_Problem to solve:_ Retype the listing that follows without a single change.

_Excerpted records:_
▬▬▬▬▬▬▬▬▬▬

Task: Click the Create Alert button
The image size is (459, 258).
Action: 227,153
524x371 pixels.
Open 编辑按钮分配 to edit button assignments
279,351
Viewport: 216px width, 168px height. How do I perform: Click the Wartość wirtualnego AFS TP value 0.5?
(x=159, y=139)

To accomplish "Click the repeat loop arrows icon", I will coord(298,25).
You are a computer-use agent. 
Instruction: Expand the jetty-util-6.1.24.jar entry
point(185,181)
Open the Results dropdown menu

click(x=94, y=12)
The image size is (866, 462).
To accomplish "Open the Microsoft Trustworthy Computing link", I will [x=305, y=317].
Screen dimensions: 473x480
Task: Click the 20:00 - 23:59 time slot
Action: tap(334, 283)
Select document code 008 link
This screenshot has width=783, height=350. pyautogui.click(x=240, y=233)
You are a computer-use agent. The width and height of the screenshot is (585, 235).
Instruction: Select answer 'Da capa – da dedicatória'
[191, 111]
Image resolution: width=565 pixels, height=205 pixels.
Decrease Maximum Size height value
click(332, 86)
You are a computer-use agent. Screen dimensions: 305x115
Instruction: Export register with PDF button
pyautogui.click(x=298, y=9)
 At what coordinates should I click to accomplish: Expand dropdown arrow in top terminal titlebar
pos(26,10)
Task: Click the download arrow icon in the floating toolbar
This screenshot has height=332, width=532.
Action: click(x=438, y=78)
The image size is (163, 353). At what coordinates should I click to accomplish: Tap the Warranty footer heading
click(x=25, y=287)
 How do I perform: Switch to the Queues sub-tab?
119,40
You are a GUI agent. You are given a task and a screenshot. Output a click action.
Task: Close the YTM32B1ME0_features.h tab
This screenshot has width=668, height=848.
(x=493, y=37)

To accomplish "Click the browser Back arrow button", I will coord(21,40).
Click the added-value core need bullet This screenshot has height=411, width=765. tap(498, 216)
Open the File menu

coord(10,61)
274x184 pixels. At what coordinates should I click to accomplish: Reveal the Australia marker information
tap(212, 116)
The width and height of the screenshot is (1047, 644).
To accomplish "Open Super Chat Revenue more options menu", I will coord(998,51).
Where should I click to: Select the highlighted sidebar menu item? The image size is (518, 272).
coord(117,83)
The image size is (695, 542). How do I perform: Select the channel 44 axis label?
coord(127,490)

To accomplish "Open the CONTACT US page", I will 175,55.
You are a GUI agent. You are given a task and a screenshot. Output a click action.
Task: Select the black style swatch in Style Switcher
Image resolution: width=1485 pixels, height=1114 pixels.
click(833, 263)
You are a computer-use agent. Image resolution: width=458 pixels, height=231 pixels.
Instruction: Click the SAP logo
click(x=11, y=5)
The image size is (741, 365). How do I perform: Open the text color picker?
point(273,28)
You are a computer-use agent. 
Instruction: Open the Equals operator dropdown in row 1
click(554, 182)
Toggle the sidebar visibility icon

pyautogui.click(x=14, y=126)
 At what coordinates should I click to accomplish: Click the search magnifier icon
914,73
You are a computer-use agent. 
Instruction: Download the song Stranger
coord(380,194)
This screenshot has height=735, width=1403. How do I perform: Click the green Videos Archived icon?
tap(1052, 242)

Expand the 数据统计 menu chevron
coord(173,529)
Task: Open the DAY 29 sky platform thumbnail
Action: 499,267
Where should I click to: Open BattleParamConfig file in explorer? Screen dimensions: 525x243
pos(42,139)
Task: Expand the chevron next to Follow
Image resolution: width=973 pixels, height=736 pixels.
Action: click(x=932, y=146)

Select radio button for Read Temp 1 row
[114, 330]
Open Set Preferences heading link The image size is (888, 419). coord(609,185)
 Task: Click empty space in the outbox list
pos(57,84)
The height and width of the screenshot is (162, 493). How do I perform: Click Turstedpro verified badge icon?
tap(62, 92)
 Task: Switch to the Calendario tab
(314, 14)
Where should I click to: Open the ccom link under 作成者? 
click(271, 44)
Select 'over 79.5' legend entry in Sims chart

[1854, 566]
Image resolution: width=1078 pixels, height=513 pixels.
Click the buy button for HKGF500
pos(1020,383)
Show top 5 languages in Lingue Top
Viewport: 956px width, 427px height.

▬▬▬▬▬▬▬▬▬▬

_Output of the task:_
Task: Click the Create Alert button
The image size is (459, 258).
Action: 227,153
524x371 pixels.
Open 编辑按钮分配 to edit button assignments
279,351
Viewport: 216px width, 168px height. How do I perform: Click the Wartość wirtualnego AFS TP value 0.5?
(x=159, y=139)

To accomplish "Click the repeat loop arrows icon", I will coord(298,25).
You are a computer-use agent. 
Instruction: Expand the jetty-util-6.1.24.jar entry
point(185,181)
Open the Results dropdown menu

click(x=94, y=12)
The image size is (866, 462).
To accomplish "Open the Microsoft Trustworthy Computing link", I will [x=305, y=317].
Screen dimensions: 473x480
Task: Click the 20:00 - 23:59 time slot
Action: tap(334, 283)
Select document code 008 link
This screenshot has width=783, height=350. pyautogui.click(x=240, y=233)
You are a computer-use agent. The width and height of the screenshot is (585, 235).
Instruction: Select answer 'Da capa – da dedicatória'
[191, 111]
Image resolution: width=565 pixels, height=205 pixels.
Decrease Maximum Size height value
click(332, 86)
You are a computer-use agent. Screen dimensions: 305x115
Instruction: Export register with PDF button
pyautogui.click(x=298, y=9)
 At what coordinates should I click to accomplish: Expand dropdown arrow in top terminal titlebar
pos(26,10)
Task: Click the download arrow icon in the floating toolbar
This screenshot has height=332, width=532.
Action: click(x=438, y=78)
The image size is (163, 353). At what coordinates should I click to accomplish: Tap the Warranty footer heading
click(x=25, y=287)
 How do I perform: Switch to the Queues sub-tab?
119,40
You are a GUI agent. You are given a task and a screenshot. Output a click action.
Task: Close the YTM32B1ME0_features.h tab
This screenshot has width=668, height=848.
(x=493, y=37)

To accomplish "Click the browser Back arrow button", I will coord(21,40).
Click the added-value core need bullet This screenshot has height=411, width=765. tap(498, 216)
Open the File menu

coord(10,61)
274x184 pixels. At what coordinates should I click to accomplish: Reveal the Australia marker information
tap(212, 116)
The width and height of the screenshot is (1047, 644).
To accomplish "Open Super Chat Revenue more options menu", I will coord(998,51).
Where should I click to: Select the highlighted sidebar menu item? The image size is (518, 272).
coord(117,83)
The image size is (695, 542). How do I perform: Select the channel 44 axis label?
coord(127,490)

To accomplish "Open the CONTACT US page", I will 175,55.
You are a GUI agent. You are given a task and a screenshot. Output a click action.
Task: Select the black style swatch in Style Switcher
Image resolution: width=1485 pixels, height=1114 pixels.
click(833, 263)
You are a computer-use agent. Image resolution: width=458 pixels, height=231 pixels.
Instruction: Click the SAP logo
click(x=11, y=5)
The image size is (741, 365). How do I perform: Open the text color picker?
point(273,28)
You are a computer-use agent. 
Instruction: Open the Equals operator dropdown in row 1
click(554, 182)
Toggle the sidebar visibility icon

pyautogui.click(x=14, y=126)
 At what coordinates should I click to accomplish: Click the search magnifier icon
914,73
You are a computer-use agent. 
Instruction: Download the song Stranger
coord(380,194)
This screenshot has height=735, width=1403. How do I perform: Click the green Videos Archived icon?
tap(1052, 242)

Expand the 数据统计 menu chevron
coord(173,529)
Task: Open the DAY 29 sky platform thumbnail
Action: 499,267
Where should I click to: Open BattleParamConfig file in explorer? Screen dimensions: 525x243
pos(42,139)
Task: Expand the chevron next to Follow
Image resolution: width=973 pixels, height=736 pixels.
Action: click(x=932, y=146)

Select radio button for Read Temp 1 row
[114, 330]
Open Set Preferences heading link The image size is (888, 419). coord(609,185)
 Task: Click empty space in the outbox list
pos(57,84)
The height and width of the screenshot is (162, 493). How do I perform: Click Turstedpro verified badge icon?
tap(62, 92)
 Task: Switch to the Calendario tab
(314, 14)
Where should I click to: Open the ccom link under 作成者? 
click(271, 44)
Select 'over 79.5' legend entry in Sims chart

[1854, 566]
Image resolution: width=1078 pixels, height=513 pixels.
Click the buy button for HKGF500
pos(1020,383)
Show top 5 languages in Lingue Top
Viewport: 956px width, 427px height.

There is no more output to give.